Learning from one another will enrich you, and it will also connect you — to one another, and to the broader world.  It will ground you in our community, and it will also let you soar. When you step into the unknown, when you take a chance on a hard conversation with empathy and civility, when you open yourself up to others, and when you embrace the unexpected, you just might find that you discover a new intellectual passion or make a lifelong friend.

 

Outstanding faculty

And, in your time here, you will have an opportunity to work with some of the top scholars in the world.

Slide:  Prof. Oyola-Merced with students

People like Professor Mayra Oyola-Merced, who came to us from NASA’s Jet Propulsion Lab and who is a much-beloved mentor to our undergraduates.  She’s working on ways to improve how we predict severe weather — building on our long tradition of excellence as the birthplace of weather satellite technology.

Slide: Prof. Chevrette with headphones

People like Professor Marc Chevrette, who started here just this month with all of you.  The undergraduates in his lab listen in on the chemical conversations between bacteria to help search for new antibiotics in some really unlikely places like the microbiomes (i.e., guts) of frogs, snakes, insects, and even freshwater sponges.

Slide:  Bad Bunny & Prof. Melendez-Badillo

Or if you’re interested in history, you could take a class with Professor Jorell Meléndez-Badillo, a Latin American and Caribbean history scholar who collaborated with Bad Bunny on his latest album, “Debí Tirar Más Fotos” [translation: I should have taken more photos] to create a narrative to accompany songs that celebrate Puerto Rican history and culture.

These are just three of the more than 2,000 renowned scholars on our faculty.  All of them are eager to welcome you here!

 

Go Big Read

I got to talk to a few of your parents last week at move-in and several of them who were, themselves, students here back in … the late 1900s … said this place feels even bigger than it did then, and they’re right: We’ve grown!

You’ve heard about the ways we make the campus feel smaller and help you find your place here — but there’s one campuswide event that we make as big as possible. It’s a university-wide book club called Go Big Read.

This year it’ll bring all of us together to read and talk about an incredible new book called James: A Novel by Percival Everett that reimagines Mark Twain’s classic novel The Adventures of Huckleberry Finn from the perspective of Jim, who was the enslaved man who escaped and accompanied Huck down the Mississippi River on a raft.

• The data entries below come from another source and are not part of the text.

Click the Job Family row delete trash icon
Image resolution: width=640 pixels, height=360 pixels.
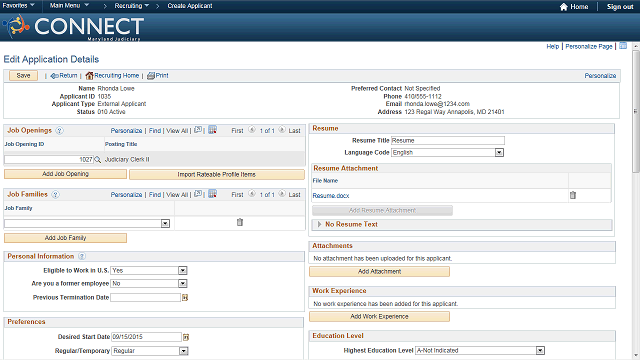pos(240,222)
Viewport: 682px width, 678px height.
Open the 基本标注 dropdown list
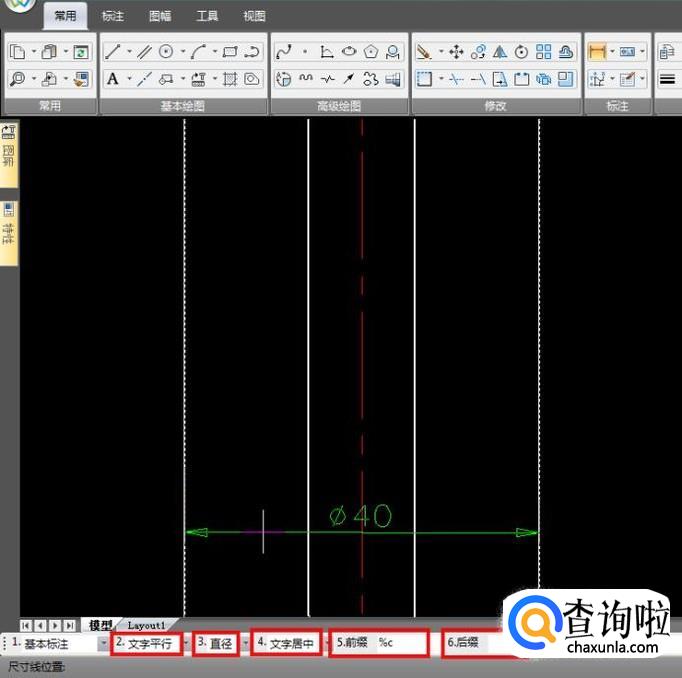click(x=104, y=644)
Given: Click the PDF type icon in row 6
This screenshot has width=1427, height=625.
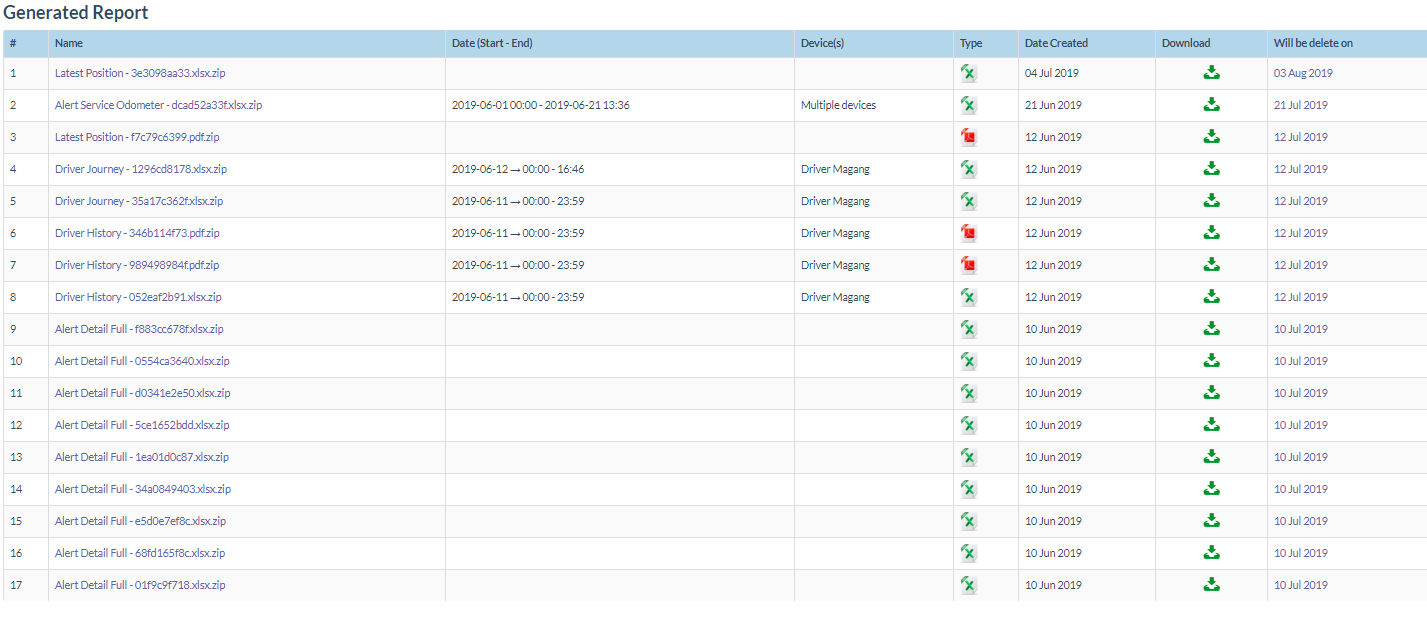Looking at the screenshot, I should (968, 233).
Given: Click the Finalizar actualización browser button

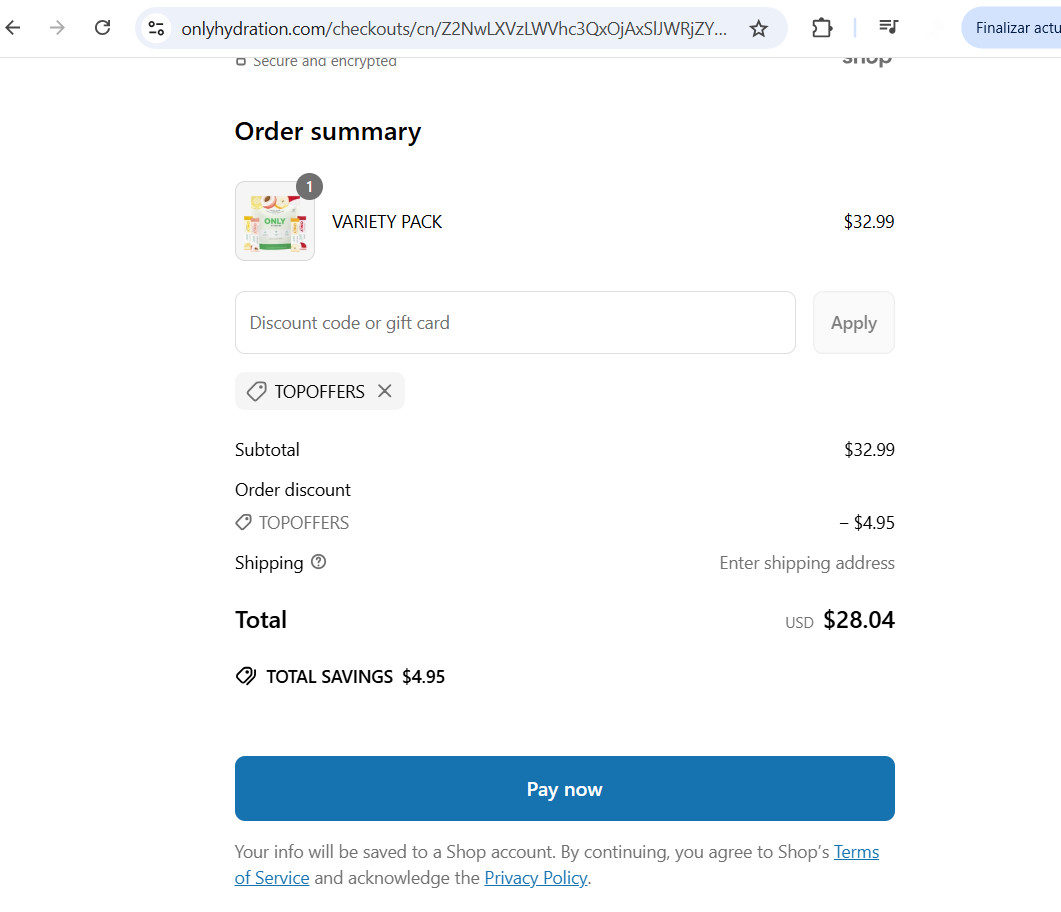Looking at the screenshot, I should (1020, 27).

It’s a bestseller and winner of this year’s Pulitzer Prize for fiction, and it invites us to think about how the assumptions people make about us (and our assumptions about others) affect our lives. And how there are many ways of seeing, and being in, the world. You’ll receive a free copy on your way out today.

Many of our professors will incorporate the book into their classes, and the author will come and visit us and spend a day on campus engaging in conversations and giving a talk.  I hope you’ll join us for that.

 

Conclusion

You are joining a university that produces Nobel laureates and Pulitzer prizewinners. Best-selling authors, star athletes, leaders of non-profits, and people who create meaningful and beautiful works of art, and so much more.

And this is also a place that’s pretty proud of its inspired goofiness.  We plant pink flamingoes all over Bascom Hill and Jump Around and put a giant Statue of Liberty head on ice-covered Lake Mendota in the middle of winter.

You, today, are joining this wonderful community, and we are all stronger for your presence here.

From this moment on, you share a common identity as Badgers that I hope you’ll proudly claim for the rest of your lives.

And so a very, very warm welcome to every one of you!  We are so happy that you are here.

 

Babcock & Bucky

To conclude our time together, we’re going to celebrate with one time-honored Badger tradition, and then invite you to join us for a second.  The first is (of course) singing Varsity together and the second is (of course) Babcock ice cream.

We can’t do both at once, it doesn’t work so well, so we’ll sing here and then eat ice cream — courtesy of the Wisconsin Alumni Association — right next to Memorial Union at Alumni Park.

So thank you all for being here. Now please join me in welcoming one very special Badger … and On, Wisconsin!